A 2000 paper in Yale University’s Journal of Law and Economics by John Lott, Jr. and John Whitley examined the effects of safe storage laws on accidental deaths and injuries and on crime rates. Analysis of available data led Lott and Whitley to the conclusion there is “little systematic impact of safe-storage laws on accidental deaths.”

“While there is some weak evidence that safe-storage laws reduce juvenile gun suicides, those intent on committing suicide appear to easily substitute into other methods, as the total number of juvenile suicides actually rises (if insignificantly) after passage of safe-storage laws,” says the paper.

Lott and Whitley also concluded that safe-storage laws can actually increase crime in the community.

“The only consistent impact of safe-storage laws is to raise rape, robbery, and burglary rates, and the effects are very large. Our most conservative estimates show that safe-storage laws resulted in 3,738 more rapes, 21,000 more robberies, and 49,733 more burglaries annually in just the 15 states with these laws. More realistic estimates indicate across-the-board increases in violent and property crimes,” the paper says.

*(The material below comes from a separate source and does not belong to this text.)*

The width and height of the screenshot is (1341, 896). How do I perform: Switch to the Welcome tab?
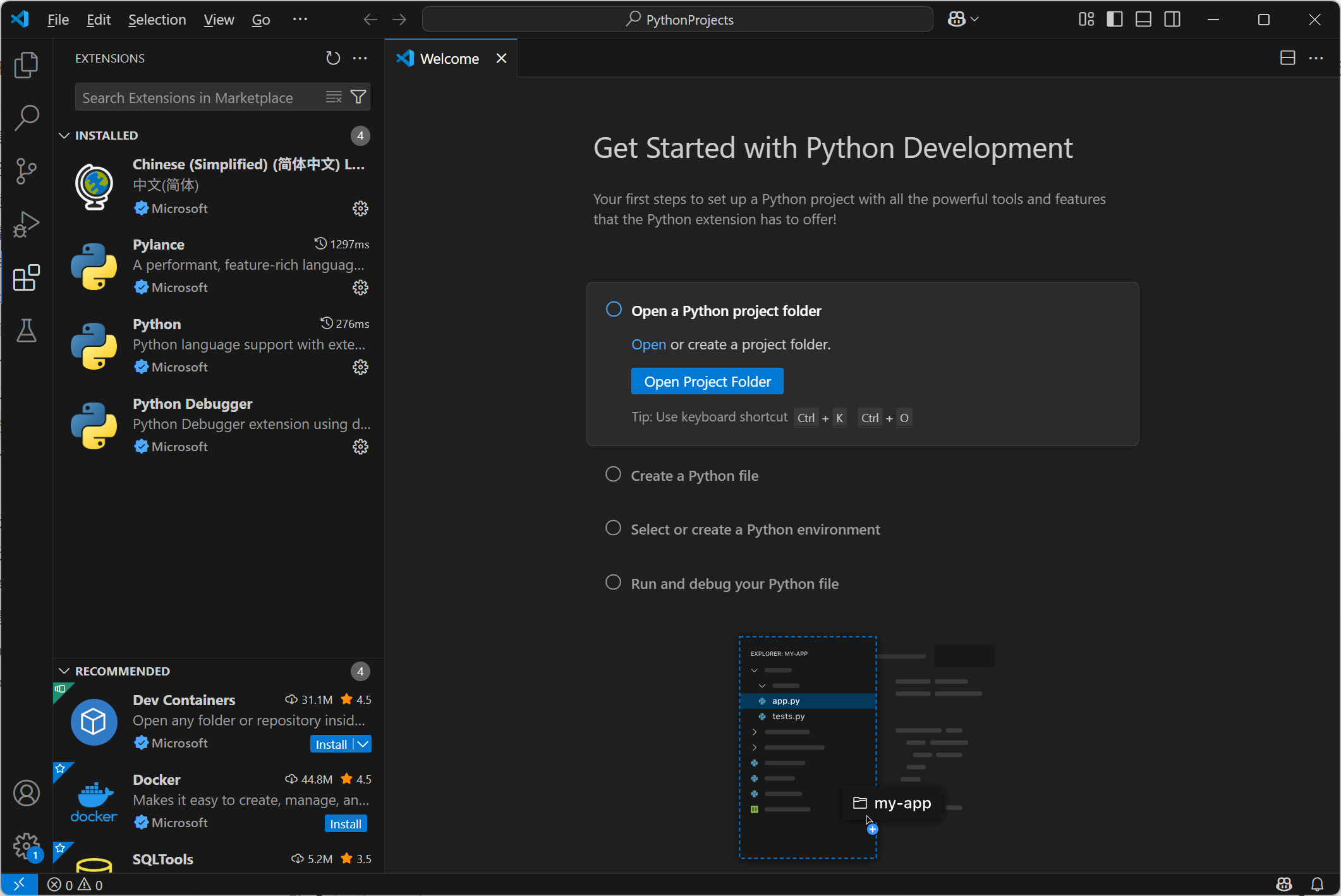449,58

Accidental gun deaths are rare.

Data from the Center for Disease Control’s National Vital Statistics System (NVSS) for 2017, the latest figures published, list a total of 486 deaths from accidental discharge of firearms nationwide. Of those only 62 such deaths were reported for children under age 15 and 117 for ages 15 to 24. The tables do not explore the circumstances of these deaths.

For 2017 suicides by firearms, 186 children under 15 died, while 2,959 persons between 15 and 24 died out of a total of 6,252 suicides in that age range.

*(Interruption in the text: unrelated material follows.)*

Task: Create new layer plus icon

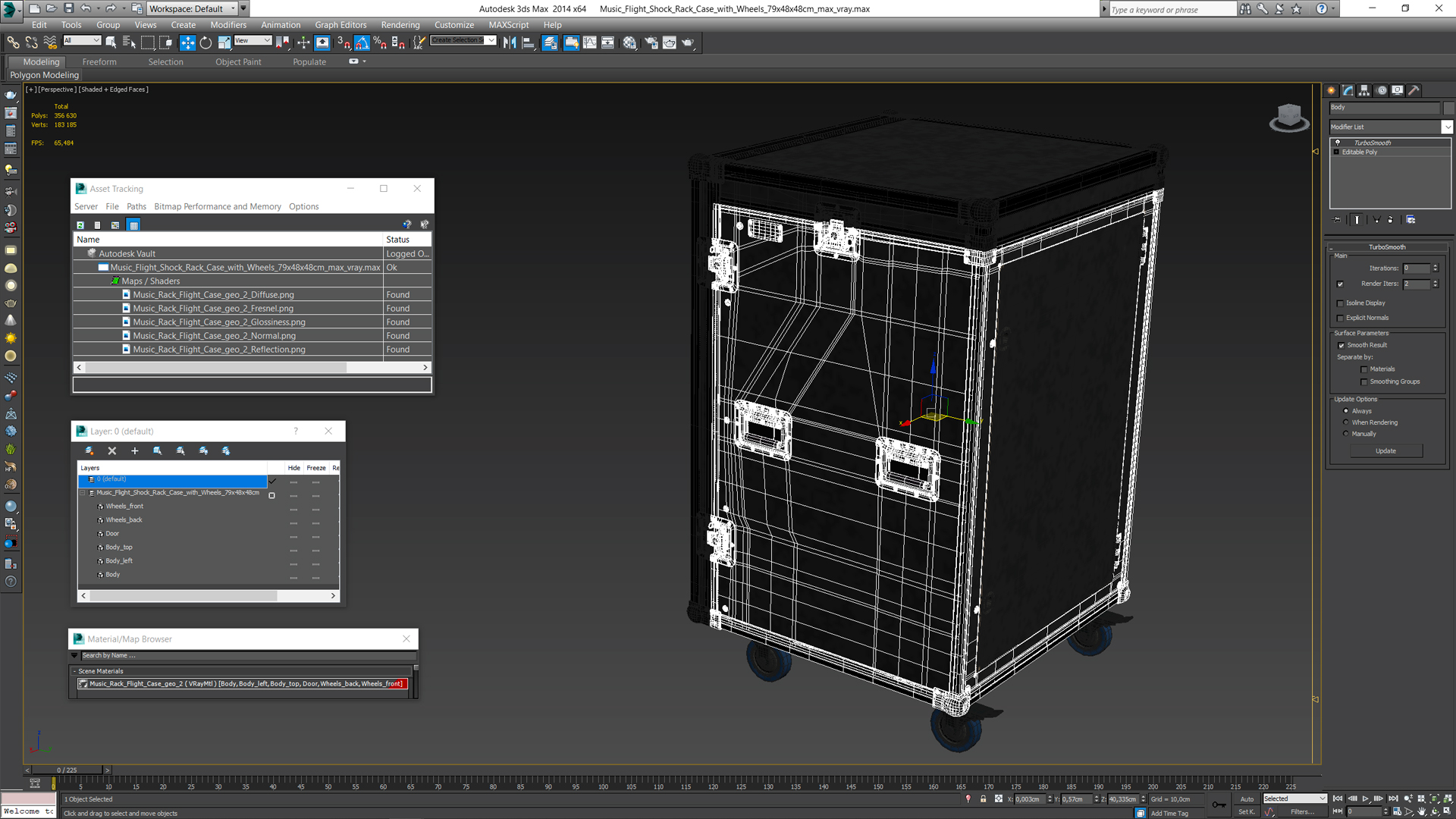Action: (x=135, y=450)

Using the CDC’s Web-based Injury Statistics Query and Reporting System (WISQARS) database, firearms deaths by urbanization were analyzed for two general categories; intentional self-harm and assault by others.

Assaults by others and “unspecified firearms discharges” are highest in large central metro areas and lowest in “nonmetro” (rural areas).

In 2018 there were a total of 6,956 firearms related deaths age 0 to 24. Of those 2,922 were the result of intentional self-harm and 4,034 were by assault by another. Below age 15 there were only 11 deaths reported in the 5 to 9-year-old category and they were the result of assault.